This repository contains the scripts and data that were used to generate the results presented in Rigau et al. (Intronic CNVs cause gene expression variation in human population, https://doi.org/10.1101/171165).
We include code to generate different types of randomised sets of CNVs, that will be used in subsequent scripts to assess the relationship between CNVs and different genomic features, focusing on introns. These are the descriptions of the different R scripst and data files:
Random_intervals_global_randomization.R
This script generates random sets of CNVs by relocating them all over the genome except for low-mappability regions.

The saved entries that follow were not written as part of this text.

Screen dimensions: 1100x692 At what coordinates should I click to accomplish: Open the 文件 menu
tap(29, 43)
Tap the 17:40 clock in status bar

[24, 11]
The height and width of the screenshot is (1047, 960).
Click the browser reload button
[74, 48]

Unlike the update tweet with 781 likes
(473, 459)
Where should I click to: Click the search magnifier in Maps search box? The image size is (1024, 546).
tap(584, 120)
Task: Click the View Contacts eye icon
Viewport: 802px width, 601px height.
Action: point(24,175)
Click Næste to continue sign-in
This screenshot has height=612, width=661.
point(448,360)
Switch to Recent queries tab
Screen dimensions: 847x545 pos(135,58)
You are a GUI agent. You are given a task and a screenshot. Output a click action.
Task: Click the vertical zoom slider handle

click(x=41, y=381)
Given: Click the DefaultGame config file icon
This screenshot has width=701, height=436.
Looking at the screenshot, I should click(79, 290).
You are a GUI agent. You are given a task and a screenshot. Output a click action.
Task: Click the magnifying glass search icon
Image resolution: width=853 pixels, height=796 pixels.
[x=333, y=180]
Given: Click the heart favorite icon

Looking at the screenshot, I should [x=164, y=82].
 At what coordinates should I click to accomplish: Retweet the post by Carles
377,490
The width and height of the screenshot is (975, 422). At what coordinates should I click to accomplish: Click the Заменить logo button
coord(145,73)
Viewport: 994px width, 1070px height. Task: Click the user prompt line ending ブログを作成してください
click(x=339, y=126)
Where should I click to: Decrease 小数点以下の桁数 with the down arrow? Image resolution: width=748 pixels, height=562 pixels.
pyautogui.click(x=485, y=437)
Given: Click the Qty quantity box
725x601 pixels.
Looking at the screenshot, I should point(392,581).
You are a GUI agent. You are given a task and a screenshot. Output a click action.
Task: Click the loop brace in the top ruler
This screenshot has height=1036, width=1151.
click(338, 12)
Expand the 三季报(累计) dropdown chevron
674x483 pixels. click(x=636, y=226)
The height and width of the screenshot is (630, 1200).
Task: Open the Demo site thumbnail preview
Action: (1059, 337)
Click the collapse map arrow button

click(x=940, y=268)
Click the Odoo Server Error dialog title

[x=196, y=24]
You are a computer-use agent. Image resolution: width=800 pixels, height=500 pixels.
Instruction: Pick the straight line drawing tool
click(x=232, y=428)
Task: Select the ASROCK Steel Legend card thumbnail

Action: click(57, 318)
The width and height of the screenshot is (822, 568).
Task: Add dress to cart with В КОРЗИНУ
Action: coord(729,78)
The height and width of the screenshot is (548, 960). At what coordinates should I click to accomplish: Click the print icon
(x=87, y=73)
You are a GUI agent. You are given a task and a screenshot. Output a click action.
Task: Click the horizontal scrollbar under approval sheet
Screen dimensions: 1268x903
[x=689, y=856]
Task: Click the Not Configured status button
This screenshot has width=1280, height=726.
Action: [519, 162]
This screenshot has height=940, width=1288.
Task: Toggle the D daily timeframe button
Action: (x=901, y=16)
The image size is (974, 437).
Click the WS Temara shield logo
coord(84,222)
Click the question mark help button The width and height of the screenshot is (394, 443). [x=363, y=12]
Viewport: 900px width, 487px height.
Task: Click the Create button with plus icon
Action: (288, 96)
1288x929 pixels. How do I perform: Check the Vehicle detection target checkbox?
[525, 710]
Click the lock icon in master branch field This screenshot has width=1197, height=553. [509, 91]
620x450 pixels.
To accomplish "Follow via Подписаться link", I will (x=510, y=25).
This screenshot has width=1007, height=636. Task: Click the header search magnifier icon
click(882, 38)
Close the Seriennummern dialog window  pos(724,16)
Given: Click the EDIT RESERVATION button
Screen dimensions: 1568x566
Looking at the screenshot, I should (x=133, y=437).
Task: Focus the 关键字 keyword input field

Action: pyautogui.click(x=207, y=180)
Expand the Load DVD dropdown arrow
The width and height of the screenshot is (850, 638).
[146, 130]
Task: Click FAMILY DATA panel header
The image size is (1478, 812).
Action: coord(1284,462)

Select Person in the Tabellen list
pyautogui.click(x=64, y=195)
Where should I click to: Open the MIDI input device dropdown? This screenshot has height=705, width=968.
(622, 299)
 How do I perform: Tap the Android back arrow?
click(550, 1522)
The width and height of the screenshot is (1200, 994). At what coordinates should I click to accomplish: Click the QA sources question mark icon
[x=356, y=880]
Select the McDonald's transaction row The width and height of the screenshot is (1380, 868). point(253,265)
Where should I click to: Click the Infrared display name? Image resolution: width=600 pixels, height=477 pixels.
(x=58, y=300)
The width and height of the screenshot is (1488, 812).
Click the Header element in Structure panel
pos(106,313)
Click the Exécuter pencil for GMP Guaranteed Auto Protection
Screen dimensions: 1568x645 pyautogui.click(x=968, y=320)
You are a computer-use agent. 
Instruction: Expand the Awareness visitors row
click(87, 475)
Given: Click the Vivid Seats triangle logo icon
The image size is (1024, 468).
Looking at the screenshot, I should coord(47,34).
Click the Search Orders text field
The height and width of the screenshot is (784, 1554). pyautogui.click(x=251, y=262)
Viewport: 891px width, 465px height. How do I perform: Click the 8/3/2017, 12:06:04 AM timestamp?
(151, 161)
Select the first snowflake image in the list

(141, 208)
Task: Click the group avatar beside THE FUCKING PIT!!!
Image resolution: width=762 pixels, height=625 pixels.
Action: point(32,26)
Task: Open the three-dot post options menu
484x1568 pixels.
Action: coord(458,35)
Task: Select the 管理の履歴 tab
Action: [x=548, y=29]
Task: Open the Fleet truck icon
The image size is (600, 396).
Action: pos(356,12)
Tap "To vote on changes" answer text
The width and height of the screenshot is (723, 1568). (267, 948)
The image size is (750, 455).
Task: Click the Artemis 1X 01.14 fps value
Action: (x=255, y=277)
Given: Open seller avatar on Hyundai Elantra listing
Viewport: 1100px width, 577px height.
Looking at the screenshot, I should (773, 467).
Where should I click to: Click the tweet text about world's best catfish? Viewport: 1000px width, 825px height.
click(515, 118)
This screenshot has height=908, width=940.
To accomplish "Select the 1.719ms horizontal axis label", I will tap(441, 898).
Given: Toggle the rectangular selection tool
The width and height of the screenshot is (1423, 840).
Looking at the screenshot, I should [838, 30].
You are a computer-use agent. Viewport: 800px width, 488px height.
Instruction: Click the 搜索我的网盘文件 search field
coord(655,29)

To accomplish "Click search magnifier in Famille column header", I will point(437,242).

The random sets are stored as matrices with the chromosomes and the start coordinates (CNV size will be the same as in the original map).
Random_intervals_local_randomization.R
This script generates random sets of CNVs by relocating them all within a 10Mb window, except for low-mappability regions. The random sets are stored as matrices with the start coordinates (chromosomes and CNV sizes will be the same as in the original map).
enrichment_general.R
Here the observed number of intronic CNVs is counted in the real CNV maps and in the randomized maps. Then, the enrichment is calculated using the function in calculate_pvalue_randomizations.R
enrichment_by_intron_size_or_age.R
The number of CNVs overlapping introns is calculated by groups of introns classified by: (1) evolutionary ages or (2 sizes. A P-value is calculate for each subgroup of introns.
enrichment_coding_general.R
Here the observed number of CNVs that overlaps with exons is counted in the real CNV maps and in the randomized maps. Then, the enrichment is calculated using the function in calculate_pvalue_randomizations.R
enrichment_coding_by_age.R
Here the observed number of CNVs that overlaps with exons (and the number of genes affected by exon-overlapping CNVs) is counted in the real CNV maps and in the randomized maps, separating by gene evolutionary ages. Then, the enrichment is calculated using the function in calculate_pvalue_randomizations.R
calculate_pvalue_randomizations.R Function used to calculate the P-value of the enrichment/depletion. This function is extracted from the function permTest() from R package RegioneR (version 1.6.2)
deletions_introns_genes_ages.RData
RData object containing coordinates of deletions, intronic ranges, exons ranges and gene evolutionary ages, necessary for running all analyses.
comparison_intronic_vs_intergenic_regions.R
Script to compare intronic regions with intergenic regions of similar size. It selects a set of 500 introns, finds 500 comparable intergenic regions and then compares the number and size of deletions from the 1000 Genomes Project (Sudmant Nature). RData file data_for_comparison_intron_intergenic.RData contains the necessary objects for running the script.
Table_S7_list_of_CNVs.xls
Supplementary table S7 from the article, containing all CNVs used taken into account in the study and their impact on genes.